(389f) Advancing Non-Thermal Plasma Catalytic Material Design through Multiscale Simulation and Interpretable Machine Learning Integration | AIChE

(389f) Advancing Non-Thermal Plasma Catalytic Material Design through Multiscale Simulation and Interpretable Machine Learning Integration

Authors 

Meng, S., Dalian University of Technology
Milhans, C., University of Massachusetts Lowell
Barecka, M., Cambridge Center For Advanced Research and Educati
Trelles, J., University of Massachusetts Lowell
Yi, Y., Dalian University of Technology
Che, F., University of Massachusetts Lowell
This study presents a transformative approach in the design of non-critical catalytic materials for hydrogen production through the integration of multiscale modeling, machine learning (ML), and experimental validations. Targeting the efficient conversion of ammonia cracking into hydrogen using non-thermal plasma at low temperatures, this research addresses the urgent needs for decarbonizing the maritime shipping industry [1]. Our methodology circumvents the environmental and economic drawbacks of traditional hydrogen production methods, which are dependent on rare, costly catalysts (e.g., Ru) and are significant CO2 emitters [2]. By leveraging density functional theory (DFT)-based microkinetic modeling with interpretable ML algorithm development, we explored the interactions between non-thermal plasma and catalytic reactions and identified the optimal earth-abundant, non-critical materials for ammonia cracking to generate hydrogen under mild non-thermal plasma conditions [3].

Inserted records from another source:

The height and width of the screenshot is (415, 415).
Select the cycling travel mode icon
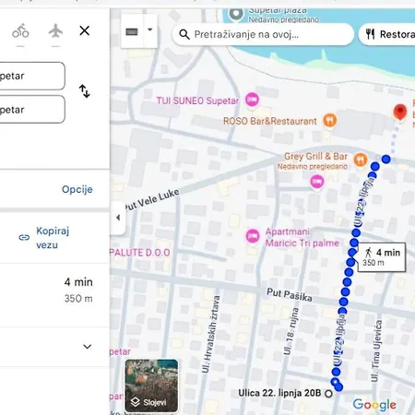tap(20, 30)
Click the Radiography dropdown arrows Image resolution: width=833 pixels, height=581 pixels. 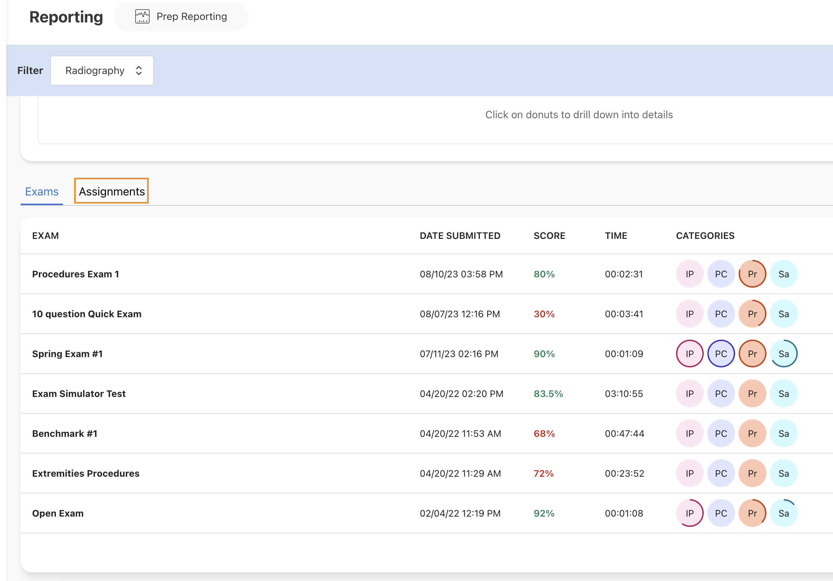pyautogui.click(x=139, y=70)
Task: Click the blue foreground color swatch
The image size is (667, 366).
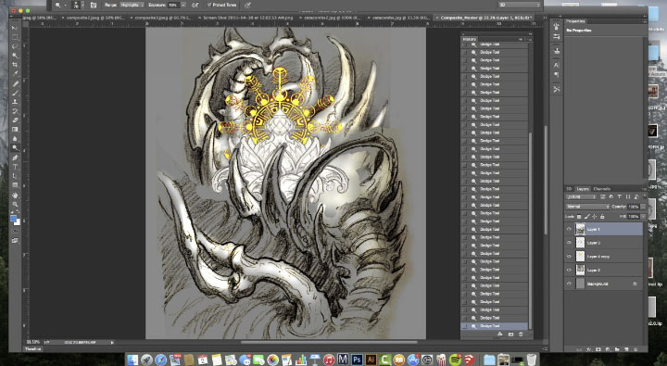Action: pos(13,219)
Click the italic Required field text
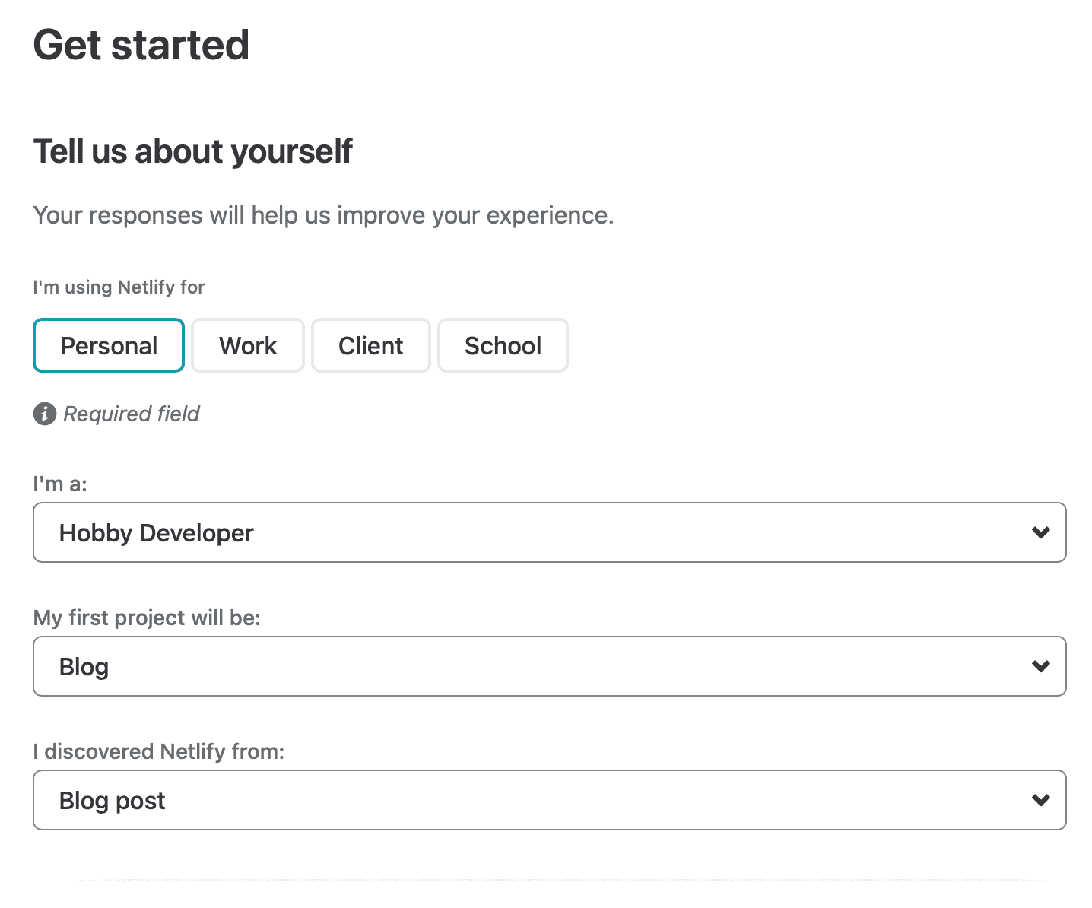 pyautogui.click(x=132, y=414)
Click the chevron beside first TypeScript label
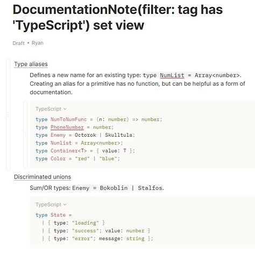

Our multi-scale simulation results show that under non-thermal plasma conditions, Co is the best catalyst for ammonia decomposition rather than Ru under conventional heating, which is consistent with experimental validations (Fig. 1). The agreement between theoretical and experimental results not only validates our results but further reinforces the reliability of our integrated model. We also identified the N* binding energy as a crucial descriptor influencing ammonia decomposition rates under non-thermal plasma conditions. Subsequently, utilizing this descriptor combined with d-band theory, we developed interpretable machine learning algorithm and obtained various optimal bimetallic catalysts from earth-abundant resources. This machine learning-guided multi-scale simulations presents a scalable and cost-effective pathway to design plasma catalysts for green hydrogen production, significantly contributing to the sustainability of energy systems.

References

[1] Yuan Y and Zhou L, et al., Science, 2022, 378(6622):889-93.

[2] Hansgen, D. A. et al., Nature chemistry, 2010, 2 (6), 484-489.

[3] Andersen, J. et al., Chemical Engineering Science, 2023, 271, 118550.